El primero de esos fenómenos -fue descripto aquí- es que la tensión entre los polos (la irrupción del populismo de derecha con Milei y la impostura de fuga hacia la impugnación de izquierda que intenta ensayar Cristina) ensancha el espacio del centro político. En esa geografía novedosa se insertan algunos emprendimientos de resultado impredecible. A saber: el acuerdo con Sergio Massa que Gerardo Morales debe explicar a cada rato desde Jujuy (por las dudas que genera su aventura de exportación a la escena nacional). El diálogo antigrieta que orbita en torno a Juan Schiaretti, Rogelio Frigerio y Emilio Monzó. La construcción territorial que tejen en paralelo y con distintos métodos Horacio Rodríguez Larreta y Patricia Bullrich (bajo la mirada de Mauricio Macri) y se entrecruza en infinitas bifurcaciones con la interna radical. El desacople pragmático de los jefes territoriales del PJ cuya primera víctima ha sido el jefe de Gabinete de aspiraciones presidenciales, Juan Manzur: en Tucumán decidieron desdoblar las elecciones locales.

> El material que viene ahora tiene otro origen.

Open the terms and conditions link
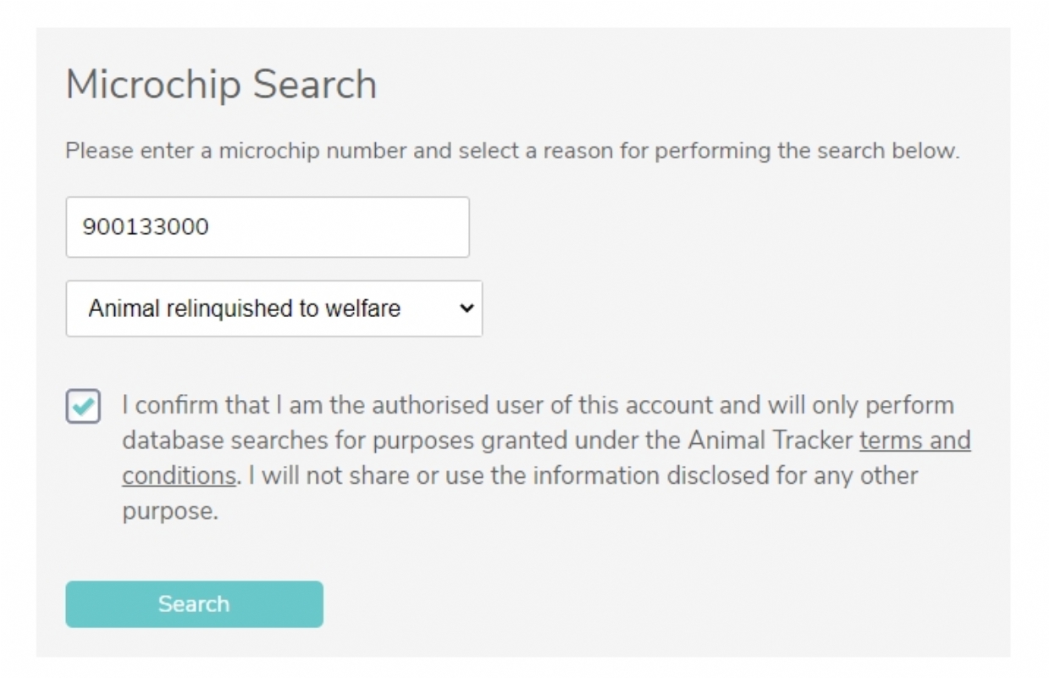The width and height of the screenshot is (1049, 678). 914,441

El segundo efecto de la tensión bipolar es que la noción misma del centro se desplaza. Como en el juego de la soga, la política es tironeada desde los extremos, pero por fuerzas dinámicas y sobre todo asimétricas. Esa dificultad para encontrar el centro ideológico, instrumental y discursivo es la que desconcierta a las fuerzas que pretenden mantener a distancia la turbulencia emergente a la derecha, y al mismo tiempo denunciar la fuga impostada de Cristina hacia la izquierda.
Un tercer efecto posible es que la cuerda se rompa en algún punto donde la tensión se torne insostenible. El fenómeno resultante sería la fragmentación. Ninguna coalición en la historia tiene su futuro escrito en piedra.
*El autor es De Nuestra Corresponsalía en Buenos Aires.